It will be the first time the financially strapped agency has missed the payments — but the House of Representatives is showing no signs that it is willing to help out.
 
“We are simply not capable of making either of these payments to the U.S. Treasury, in part or in full, while continuing to meet our other legal obligations, including our obligation to provide universal service to the American people,” USPS spokesman, Dave Partenheimer told the New York Times.
 
The Postal Service is in dire shape as email and private carriers — such as FedEx and UPS — have eaten into its services over the years. It is already considering scrapping Saturday services.
 
And the impossibility of making more than $11 billion in payments — the first due on Aug. 1 — shows just how far its finances have fallen.
 
The Democrat-controlled Senate voted in April to spread out its healthcare payments over 40 years and return $11 billion it overpaid to a pension fund, however the House has refused to take up the issue.
 
Sen. Scott Brown of Massachusetts criticized his Republican colleagues in the House, saying, “The longer the House delays consideration of the bill, the longer the uncertainty about the Postal Service’s financial future remains.
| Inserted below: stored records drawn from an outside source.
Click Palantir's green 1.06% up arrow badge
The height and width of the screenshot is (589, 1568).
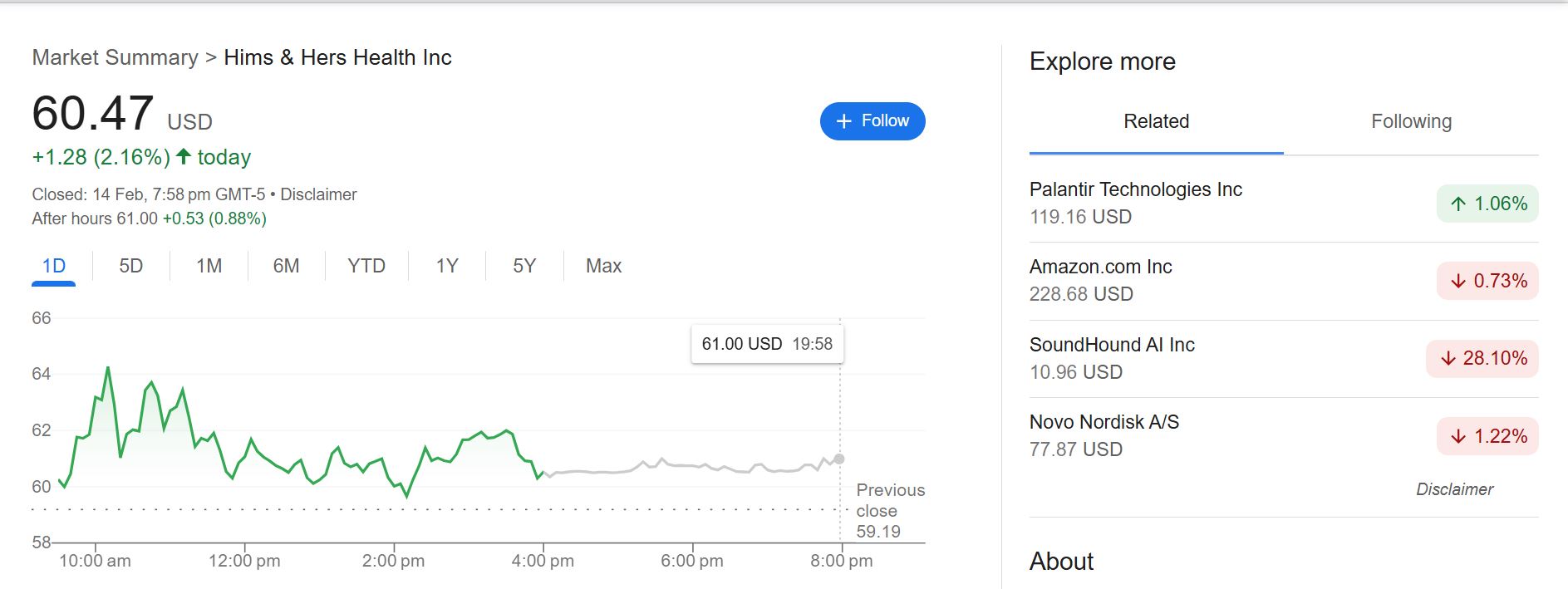1487,204
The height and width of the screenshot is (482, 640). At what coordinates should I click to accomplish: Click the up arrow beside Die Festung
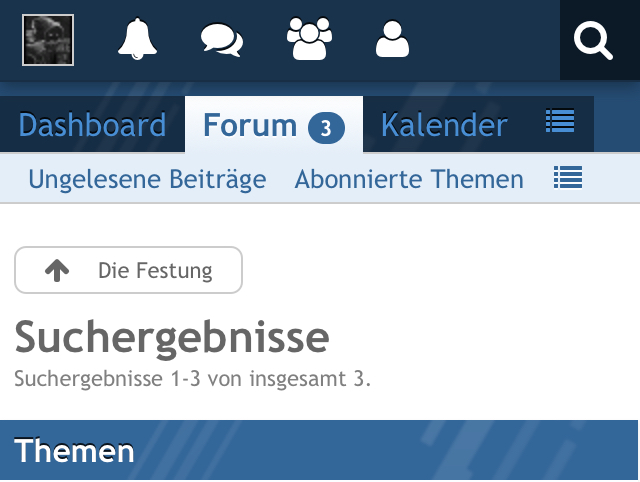tap(57, 270)
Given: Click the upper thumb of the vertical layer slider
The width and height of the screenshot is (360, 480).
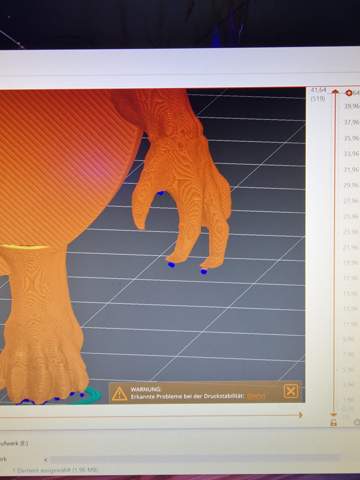Looking at the screenshot, I should point(336,91).
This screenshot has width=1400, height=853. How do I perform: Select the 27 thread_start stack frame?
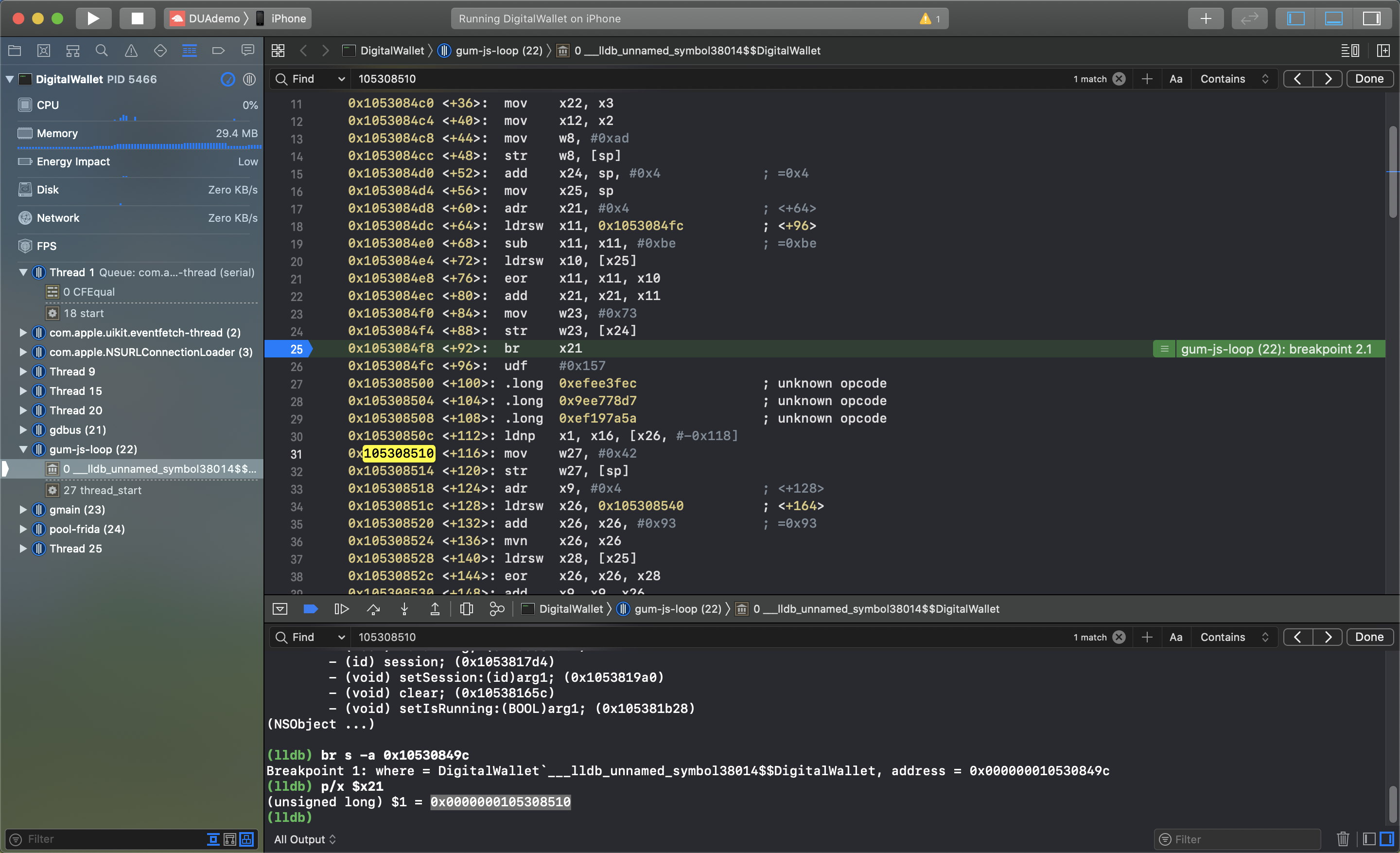pyautogui.click(x=102, y=490)
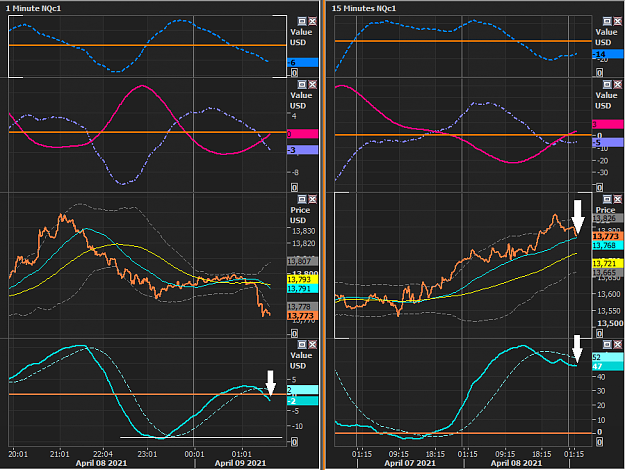Maximize the bottom indicator pane, 15 Minutes chart
Viewport: 625px width, 470px height.
click(607, 344)
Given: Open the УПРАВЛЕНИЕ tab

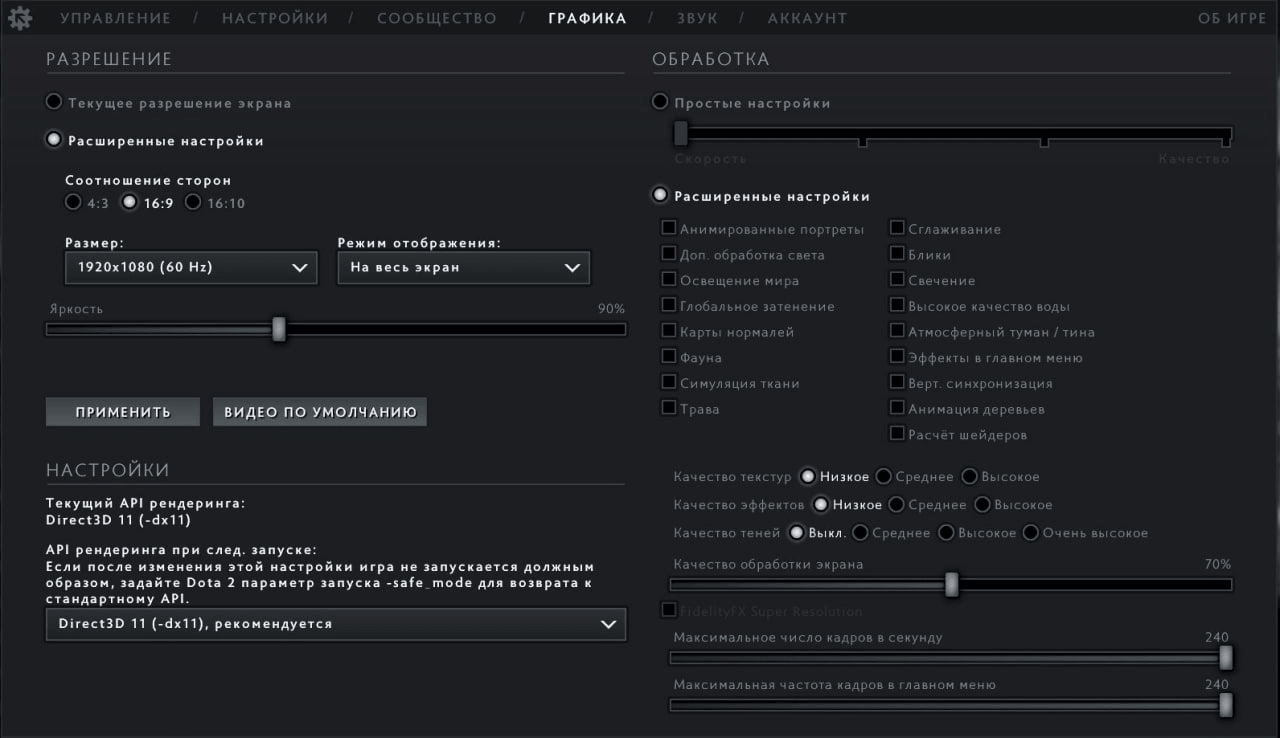Looking at the screenshot, I should (x=115, y=18).
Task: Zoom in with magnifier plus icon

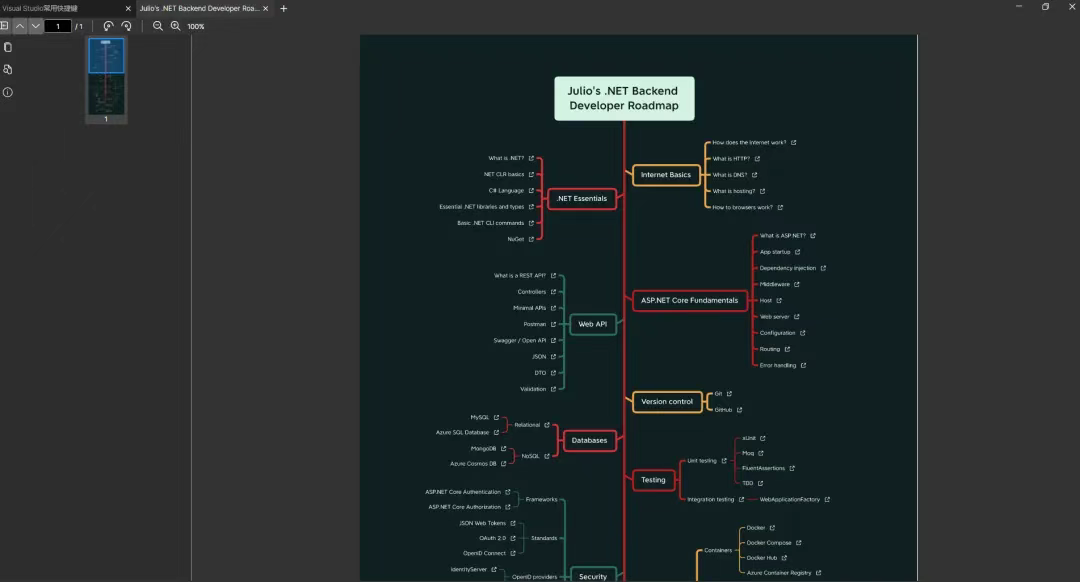Action: click(x=176, y=25)
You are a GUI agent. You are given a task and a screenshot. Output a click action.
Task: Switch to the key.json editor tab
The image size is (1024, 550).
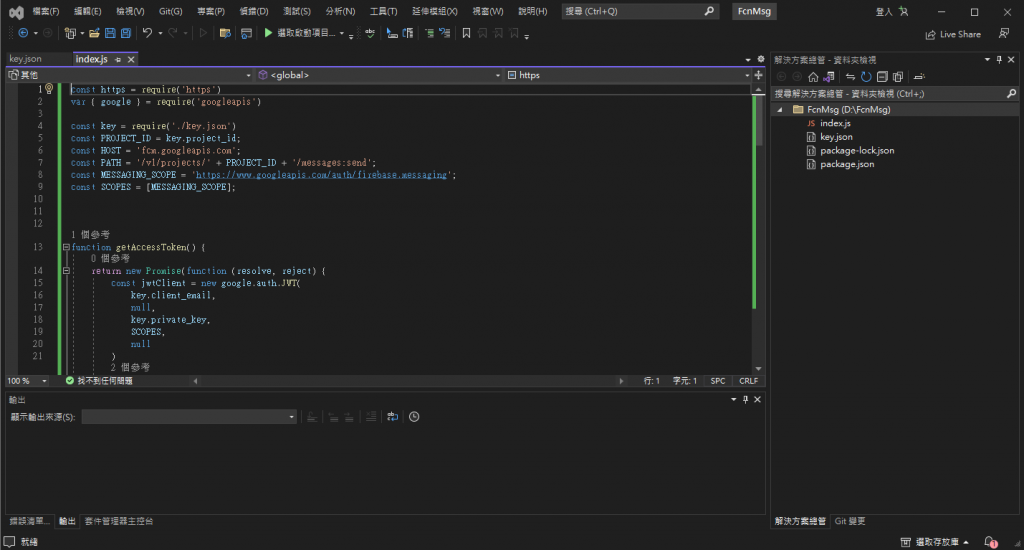[x=26, y=59]
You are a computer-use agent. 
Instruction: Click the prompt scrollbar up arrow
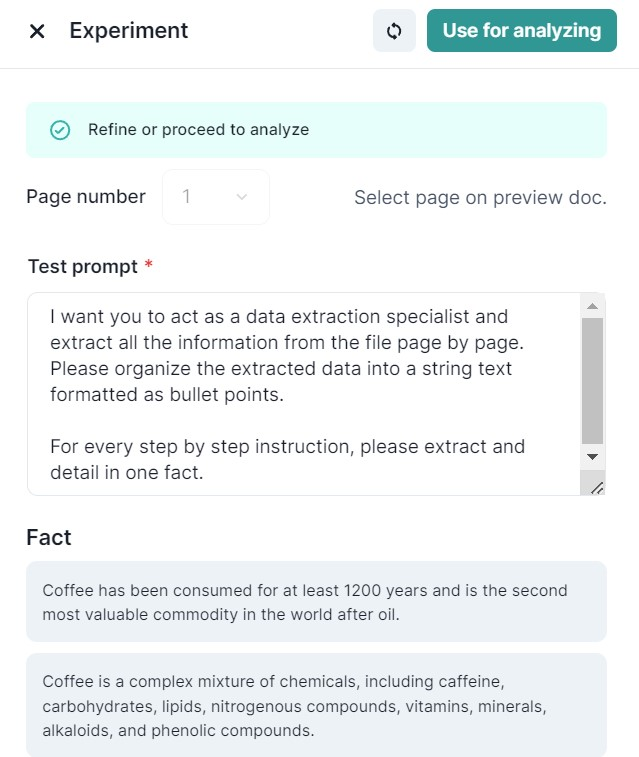tap(592, 306)
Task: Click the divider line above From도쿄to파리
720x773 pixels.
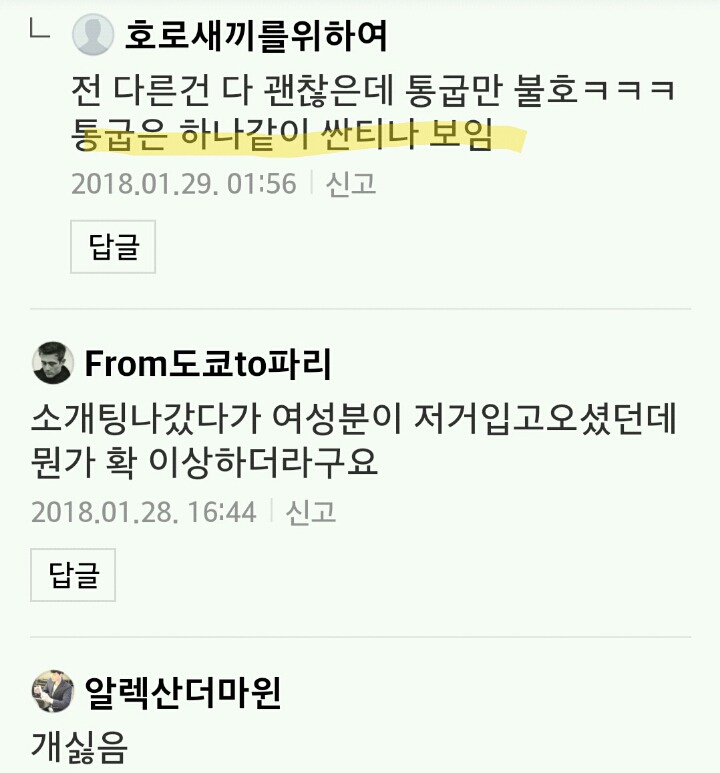Action: (360, 309)
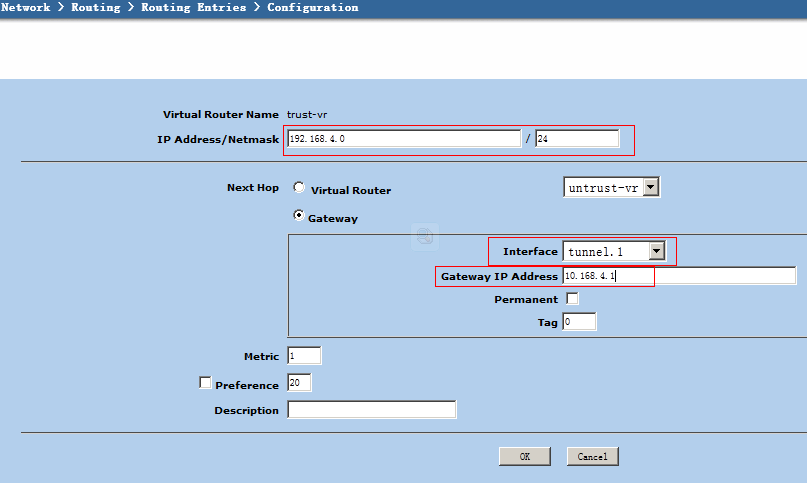The width and height of the screenshot is (807, 483).
Task: Select the Virtual Router radio button
Action: [x=299, y=188]
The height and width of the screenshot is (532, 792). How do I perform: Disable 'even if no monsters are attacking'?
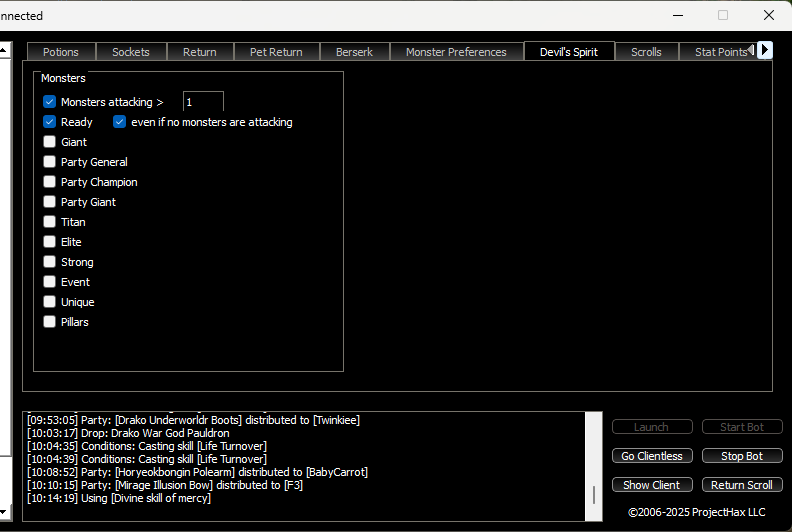pyautogui.click(x=120, y=122)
This is irresponsible and unfair.”
 
But many House Republicans are opposed to a government bailout and leadership has not scheduled a vote on a bill, which like the Senate’s version would prevent Post Office closures.
 
Unions representing postal workers say Congress is at fault.
 
“This is an artificial crisis created by the Congressional mandate that the USPS, alone among all agencies or companies, pre-fund its future retiree health benefits for the next 75 years,” Fredric Rolando, president of the National Association of Letter Carriers told the Times.
 
“This unaffordable burden accounts for 85 percent of all the Postal Service’s red ink. If lawmakers fix the problem they created, the sharp cuts in service they want to impose on Americans and small businesses would not be necessary.”